Barthélemy, qui m’a rejoint, est tout aussi stupéfait.

Nous scrutons la route, derrière nous, mais rien n’apparaît, ni Stéphane, ni Gretta. Pour un mystère, c’en est un, et il vaut ceux de Paris.

— Nous avons été joués par votre douce amie et par ses compagnons, murmure Barthélemy.

Nous nous précipitons d’un commun accord à l’avant du véhicule. Le gars n’y est plus. Nous contournons la maison et nous l’apercevons qui galope, au loin. Ce mec, c’est de la poudre d’escampette. Je mesure son avance : inutile de me lancer à sa poursuite, celle-ci est trop grande pour que j’aie une chance de le rattraper.

— Ça, alors, fais-je.

Je suis drôlement blousé. Y a longtemps qu’on ne s’est pas offert ma tirelire dans d’aussi grandes largeurs.

Barthélemy pince les lèvres.

— Il ne nous reste plus qu’à essayer d’entrer dans la maison pour y trouver des vêtements civils, décide-t-il.

C’est ce que nous faisons. Il y a bien une serrure à la porte, mais je vous ai déjà prouvé que ça n’était pas un obstacle pour moi.

La petite campagne de Stéphane, bien que tout ce qu’il y a de rustique, possède néanmoins un confort discret. Dans la chambre à coucher, nous trouvons des vêtements de chasse. Nous les troquons avec une infinie satisfaction contre nos uniformes vert-de-grisés.

— Je me demande, dis-je enfin à Barthélemy, au bout d’un silence long comme l’avenue des Champs-Élysées, je me demande quelle sorte de jeu joue Gretta. Elle nous a donné des preuves manifestes de sincérité. Alors ?

— C’est incompréhensible, avoue mon compagnon.

Il pince son nez de rat et ajoute :

— Ce que je me demande surtout, c’est ce qu’est devenu Stéphane. Il devait venir nous attendre ici, aura-il été arrêté ?

Il n’a pas fini sa phrase qu’une sonnerie retentit.

Nous sursautons et nous nous regardons avec effarement.

— Qu’est-ce que c’est ? fait Barthélemy.

— On dirait une sonnerie téléphonique…

Nous cavalons dans toute la baraque et je repère l’appareil accroché contre le mur de la cuisine.

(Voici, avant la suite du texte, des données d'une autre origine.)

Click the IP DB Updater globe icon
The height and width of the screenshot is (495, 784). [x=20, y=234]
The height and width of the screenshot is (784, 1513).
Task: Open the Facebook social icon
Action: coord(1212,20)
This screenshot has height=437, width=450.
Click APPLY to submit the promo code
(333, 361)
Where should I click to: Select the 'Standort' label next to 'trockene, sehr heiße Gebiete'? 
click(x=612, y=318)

Comme j’avance la main pour m’en emparer, Barthélemy me dit :

— Est-ce bien prudent ?

Je hausse les épaules.

— La prudence et moi, vous savez…

Et je saisis l’écouteur.

Tout de suite, je reconnais la voix de Stéphane.

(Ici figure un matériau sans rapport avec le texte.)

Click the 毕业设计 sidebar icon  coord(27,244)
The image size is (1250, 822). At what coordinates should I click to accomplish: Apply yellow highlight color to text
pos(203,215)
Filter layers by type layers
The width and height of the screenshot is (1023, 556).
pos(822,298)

— Dieu soit loué ! s’exclame-t-il, vous êtes là !

— Et alors, vieux, que se passe-t-il ?

Il n’a pas le loisir de répondre. Je l’entends pousser une exclamation. Je perçois distinctement un choc, puis c’est le silence…

Barthélemy, qui avait pris le second écouteur, me considère d’un air lugubre.

Je gueule deux ou trois fois : Allô ! dans l’appareil. Brusquement la sonnerie de tonalité se met à grésiller.

— On a raccroché, fait mon camarade.

Lui-même dépose son écouteur sur sa fourche.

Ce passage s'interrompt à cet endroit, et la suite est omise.